===== Information given =====

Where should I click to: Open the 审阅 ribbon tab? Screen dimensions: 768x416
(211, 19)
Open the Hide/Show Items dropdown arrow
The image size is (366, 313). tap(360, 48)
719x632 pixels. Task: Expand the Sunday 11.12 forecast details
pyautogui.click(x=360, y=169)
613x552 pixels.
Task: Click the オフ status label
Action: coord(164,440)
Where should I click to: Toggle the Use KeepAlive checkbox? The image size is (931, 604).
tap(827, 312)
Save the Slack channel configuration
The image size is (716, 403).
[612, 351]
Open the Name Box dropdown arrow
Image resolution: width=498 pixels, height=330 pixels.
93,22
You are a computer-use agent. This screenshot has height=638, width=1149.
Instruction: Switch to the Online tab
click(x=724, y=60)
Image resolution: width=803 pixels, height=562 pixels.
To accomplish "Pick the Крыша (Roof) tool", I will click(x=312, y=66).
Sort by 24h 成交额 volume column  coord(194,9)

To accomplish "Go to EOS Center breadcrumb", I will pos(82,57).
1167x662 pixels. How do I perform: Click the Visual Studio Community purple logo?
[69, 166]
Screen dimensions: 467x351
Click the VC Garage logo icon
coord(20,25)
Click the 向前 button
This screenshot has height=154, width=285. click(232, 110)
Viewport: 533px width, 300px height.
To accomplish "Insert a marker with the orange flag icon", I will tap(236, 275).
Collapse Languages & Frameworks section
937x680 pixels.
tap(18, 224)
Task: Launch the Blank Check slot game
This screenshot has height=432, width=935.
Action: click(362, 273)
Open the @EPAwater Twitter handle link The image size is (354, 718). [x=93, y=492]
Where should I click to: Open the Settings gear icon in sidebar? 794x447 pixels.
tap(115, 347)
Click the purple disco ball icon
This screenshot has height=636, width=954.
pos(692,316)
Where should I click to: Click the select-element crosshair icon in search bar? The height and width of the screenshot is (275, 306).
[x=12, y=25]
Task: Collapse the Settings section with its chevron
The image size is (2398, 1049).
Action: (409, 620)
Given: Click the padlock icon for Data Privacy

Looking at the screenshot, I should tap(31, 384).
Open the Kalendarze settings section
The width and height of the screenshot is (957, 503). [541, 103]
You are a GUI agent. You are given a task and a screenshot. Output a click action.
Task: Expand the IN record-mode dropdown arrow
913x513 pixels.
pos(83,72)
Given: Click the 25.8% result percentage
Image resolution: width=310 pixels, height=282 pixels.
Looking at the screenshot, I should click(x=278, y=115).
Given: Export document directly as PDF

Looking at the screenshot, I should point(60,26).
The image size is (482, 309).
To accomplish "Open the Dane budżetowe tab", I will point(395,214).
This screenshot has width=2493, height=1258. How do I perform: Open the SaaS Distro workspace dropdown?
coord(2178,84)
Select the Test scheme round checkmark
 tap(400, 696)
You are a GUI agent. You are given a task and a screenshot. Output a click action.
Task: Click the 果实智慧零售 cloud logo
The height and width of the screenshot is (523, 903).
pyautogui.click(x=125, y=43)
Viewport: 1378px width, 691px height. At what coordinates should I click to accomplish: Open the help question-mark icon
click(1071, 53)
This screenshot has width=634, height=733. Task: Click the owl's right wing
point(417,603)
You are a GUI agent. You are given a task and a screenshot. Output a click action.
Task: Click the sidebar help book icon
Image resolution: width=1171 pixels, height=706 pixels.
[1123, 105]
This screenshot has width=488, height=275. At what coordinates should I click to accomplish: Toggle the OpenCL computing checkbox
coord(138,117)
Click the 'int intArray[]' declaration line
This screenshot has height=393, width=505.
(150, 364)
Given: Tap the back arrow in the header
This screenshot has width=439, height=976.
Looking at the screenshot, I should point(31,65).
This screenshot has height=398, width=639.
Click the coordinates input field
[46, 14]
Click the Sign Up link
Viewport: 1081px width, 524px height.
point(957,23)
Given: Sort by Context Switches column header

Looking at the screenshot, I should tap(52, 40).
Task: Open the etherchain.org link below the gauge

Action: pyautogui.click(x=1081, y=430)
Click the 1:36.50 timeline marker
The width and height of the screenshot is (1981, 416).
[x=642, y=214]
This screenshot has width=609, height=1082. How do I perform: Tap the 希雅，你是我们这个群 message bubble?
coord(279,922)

=====

**Task objective**: Convert every line of the records above into a Markdown table with two columns, "No." for the row number and "Entry" for the line, leaving out blank lines.

**In response**:
| No. | Entry |
|---|---|
| 1 | Where should I click to: Open the 审阅 ribbon tab? Screen dimensions: 768x416 |
| 2 | (211, 19) |
| 3 | Open the Hide/Show Items dropdown arrow |
| 4 | The image size is (366, 313). tap(360, 48) |
| 5 | 719x632 pixels. Task: Expand the Sunday 11.12 forecast details |
| 6 | pyautogui.click(x=360, y=169) |
| 7 | 613x552 pixels. |
| 8 | Task: Click the オフ status label |
| 9 | Action: coord(164,440) |
| 10 | Where should I click to: Toggle the Use KeepAlive checkbox? The image size is (931, 604). |
| 11 | tap(827, 312) |
| 12 | Save the Slack channel configuration |
| 13 | The image size is (716, 403). |
| 14 | [612, 351] |
| 15 | Open the Name Box dropdown arrow |
| 16 | Image resolution: width=498 pixels, height=330 pixels. |
| 17 | 93,22 |
| 18 | You are a computer-use agent. This screenshot has height=638, width=1149. |
| 19 | Instruction: Switch to the Online tab |
| 20 | click(x=724, y=60) |
| 21 | Image resolution: width=803 pixels, height=562 pixels. |
| 22 | To accomplish "Pick the Крыша (Roof) tool", I will click(x=312, y=66). |
| 23 | Sort by 24h 成交额 volume column  coord(194,9) |
| 24 | To accomplish "Go to EOS Center breadcrumb", I will pos(82,57). |
| 25 | 1167x662 pixels. How do I perform: Click the Visual Studio Community purple logo? |
| 26 | [69, 166] |
| 27 | Screen dimensions: 467x351 |
| 28 | Click the VC Garage logo icon |
| 29 | coord(20,25) |
| 30 | Click the 向前 button |
| 31 | This screenshot has height=154, width=285. click(232, 110) |
| 32 | Viewport: 533px width, 300px height. |
| 33 | To accomplish "Insert a marker with the orange flag icon", I will tap(236, 275). |
| 34 | Collapse Languages & Frameworks section |
| 35 | 937x680 pixels. |
| 36 | tap(18, 224) |
| 37 | Task: Launch the Blank Check slot game |
| 38 | This screenshot has height=432, width=935. |
| 39 | Action: click(362, 273) |
| 40 | Open the @EPAwater Twitter handle link The image size is (354, 718). [x=93, y=492] |
| 41 | Where should I click to: Open the Settings gear icon in sidebar? 794x447 pixels. |
| 42 | tap(115, 347) |
| 43 | Click the purple disco ball icon |
| 44 | This screenshot has height=636, width=954. |
| 45 | pos(692,316) |
| 46 | Where should I click to: Click the select-element crosshair icon in search bar? The height and width of the screenshot is (275, 306). |
| 47 | [x=12, y=25] |
| 48 | Task: Collapse the Settings section with its chevron |
| 49 | The image size is (2398, 1049). |
| 50 | Action: (409, 620) |
| 51 | Given: Click the padlock icon for Data Privacy |
| 52 | Looking at the screenshot, I should tap(31, 384). |
| 53 | Open the Kalendarze settings section |
| 54 | The width and height of the screenshot is (957, 503). [541, 103] |
| 55 | You are a GUI agent. You are given a task and a screenshot. Output a click action. |
| 56 | Task: Expand the IN record-mode dropdown arrow |
| 57 | 913x513 pixels. |
| 58 | pos(83,72) |
| 59 | Given: Click the 25.8% result percentage |
| 60 | Image resolution: width=310 pixels, height=282 pixels. |
| 61 | Looking at the screenshot, I should click(x=278, y=115). |
| 62 | Given: Export document directly as PDF |
| 63 | Looking at the screenshot, I should point(60,26). |
| 64 | The image size is (482, 309). |
| 65 | To accomplish "Open the Dane budżetowe tab", I will point(395,214). |
| 66 | This screenshot has width=2493, height=1258. How do I perform: Open the SaaS Distro workspace dropdown? |
| 67 | coord(2178,84) |
| 68 | Select the Test scheme round checkmark |
| 69 |  tap(400, 696) |
| 70 | You are a GUI agent. You are given a task and a screenshot. Output a click action. |
| 71 | Task: Click the 果实智慧零售 cloud logo |
| 72 | The height and width of the screenshot is (523, 903). |
| 73 | pyautogui.click(x=125, y=43) |
| 74 | Viewport: 1378px width, 691px height. At what coordinates should I click to accomplish: Open the help question-mark icon |
| 75 | click(1071, 53) |
| 76 | This screenshot has width=634, height=733. Task: Click the owl's right wing |
| 77 | point(417,603) |
| 78 | You are a GUI agent. You are given a task and a screenshot. Output a click action. |
| 79 | Task: Click the sidebar help book icon |
| 80 | Image resolution: width=1171 pixels, height=706 pixels. |
| 81 | [1123, 105] |
| 82 | This screenshot has width=488, height=275. At what coordinates should I click to accomplish: Toggle the OpenCL computing checkbox |
| 83 | coord(138,117) |
| 84 | Click the 'int intArray[]' declaration line |
| 85 | This screenshot has height=393, width=505. |
| 86 | (150, 364) |
| 87 | Given: Tap the back arrow in the header |
| 88 | This screenshot has width=439, height=976. |
| 89 | Looking at the screenshot, I should point(31,65). |
| 90 | This screenshot has height=398, width=639. |
| 91 | Click the coordinates input field |
| 92 | [46, 14] |
| 93 | Click the Sign Up link |
| 94 | Viewport: 1081px width, 524px height. |
| 95 | point(957,23) |
| 96 | Given: Sort by Context Switches column header |
| 97 | Looking at the screenshot, I should tap(52, 40). |
| 98 | Task: Open the etherchain.org link below the gauge |
| 99 | Action: pyautogui.click(x=1081, y=430) |
| 100 | Click the 1:36.50 timeline marker |
| 101 | The width and height of the screenshot is (1981, 416). |
| 102 | [x=642, y=214] |
| 103 | This screenshot has width=609, height=1082. How do I perform: Tap the 希雅，你是我们这个群 message bubble? |
| 104 | coord(279,922) |